An example of this period is the article Visual Text Analysis in Digital Humanities (Jänicke et al., 2017), with 30 citations in Scopus, is the most citated document, between 2014 and 2019, using the keyword distant reading. The authors develop a categorization of text analysis techniques, including network analysis and visualizations, and how they are combine with more classical close reading approaches. It reflects very well the emergency of these kind of digital techniques dialoguing with the humanistic methodologies.
Technology as a source
Finally, within the third period, the last tow years of production, the main cluster labelled with digital humanities absorbs other important approaches, specially those related with text mining, such as distant reading, natural language processing or stylometry, something that shows they have strong connections. With high centrality, the keywords cultural heritage appears separated from digital humanities, together with: semantic web, ontology, deep learning, linked data or computer vision. They explicit all the methods and practices that museums and institutions are developing in order to identify, process and catalogue data, especially visual information. Also with high centrality, digital history is another keyword that usually appears together with digital humanities but now is separated within the last period. It appears with humanities itself, virtual reality and pedagogy.

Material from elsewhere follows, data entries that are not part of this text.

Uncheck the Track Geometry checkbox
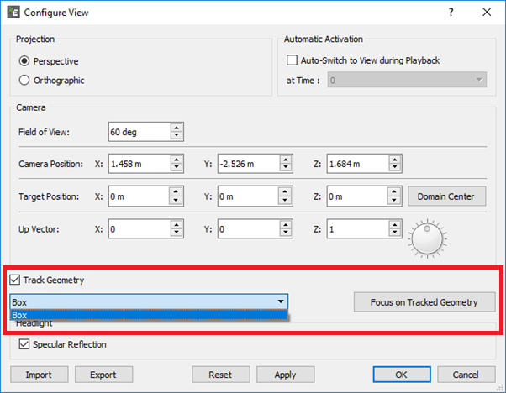The image size is (506, 393). [x=15, y=280]
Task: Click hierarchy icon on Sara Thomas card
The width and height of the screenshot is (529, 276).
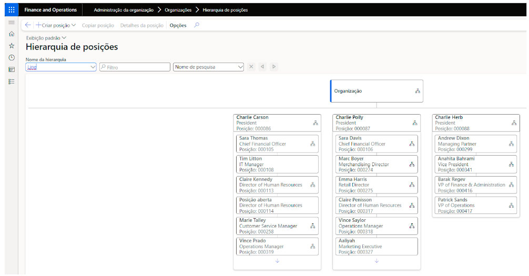Action: coord(312,144)
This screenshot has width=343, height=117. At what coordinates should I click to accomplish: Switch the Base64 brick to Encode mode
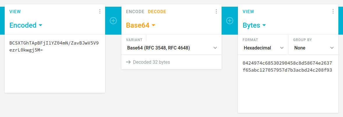(x=135, y=12)
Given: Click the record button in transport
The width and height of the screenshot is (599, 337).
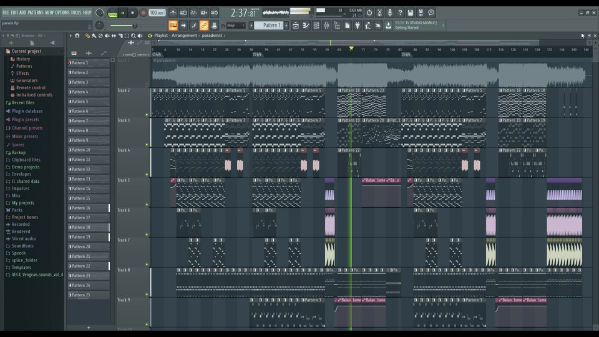Looking at the screenshot, I should 143,12.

However, the most impressive cluster of the period is machine learning, posittioned in the most relevant and developed place for the period, accompanied by open science and digital preservation. They reveal the good relation that is kept between digital humanities and the most innovative and quantitative approaches of data science, reinforced by terms such as deep learning and artificial intelligence in the cultural heritage cluster. Another technical cluster is within the niche themes zone, which is the network analysis cluster. It also highlights that the term humanities has disappeared as header keyword for first time in the anlysis, being included under digital history label. The digtal humanities is consolidating as an area where, more and more, techonology can not be differentiated from the proper humanistic content.

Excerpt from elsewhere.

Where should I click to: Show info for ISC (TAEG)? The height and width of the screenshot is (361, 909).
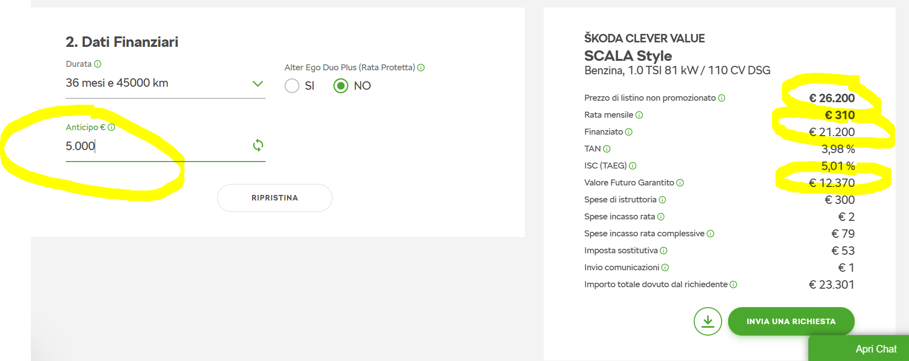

Finally, it is worth to point out the rise of a new keyword that had not previously detected: digital methods appears as a cluster with good levels of density near of the niche themes. It can be considered as the relay of the focus on twitter ans social media, now more vinculated with epistemology and the interdisciplinarity.
Picture 7. Cluster analysis for Author's Keywords using "digital humanities" in Scopus database between 2019 and 2021. The plot was elaborated through the thematicEvolutionMap() function of the bibliometrix package (Aria & Cucurullo, 2021) and deployed with plotly (Sievert et al., 2021). The clusterization is applied over the 300 most frequent keywords with a minimum frequency of cooccurrence of 6/1000.

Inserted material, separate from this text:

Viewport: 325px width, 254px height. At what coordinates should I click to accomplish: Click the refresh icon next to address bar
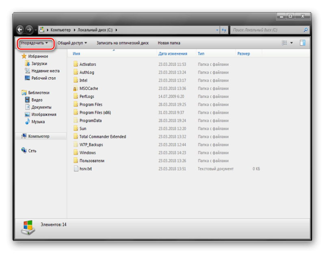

The most citated recent paper using machine learning as keyword is Machine Learning for Cultural Heritage: A Survey (Fiorucci et al., 2020), where the authors expose the trends of the last five years employing machine learning for cultural heritage. It is a paper already with 32 citations, that link precisaly two important keywords identified within the last period of the thematic evolution analysis. The authors also highlight that one of the causes that limits a closer collaboration between enginners and cultural heritage professionals is the lack of large, qualified and public repositories where they can access to data.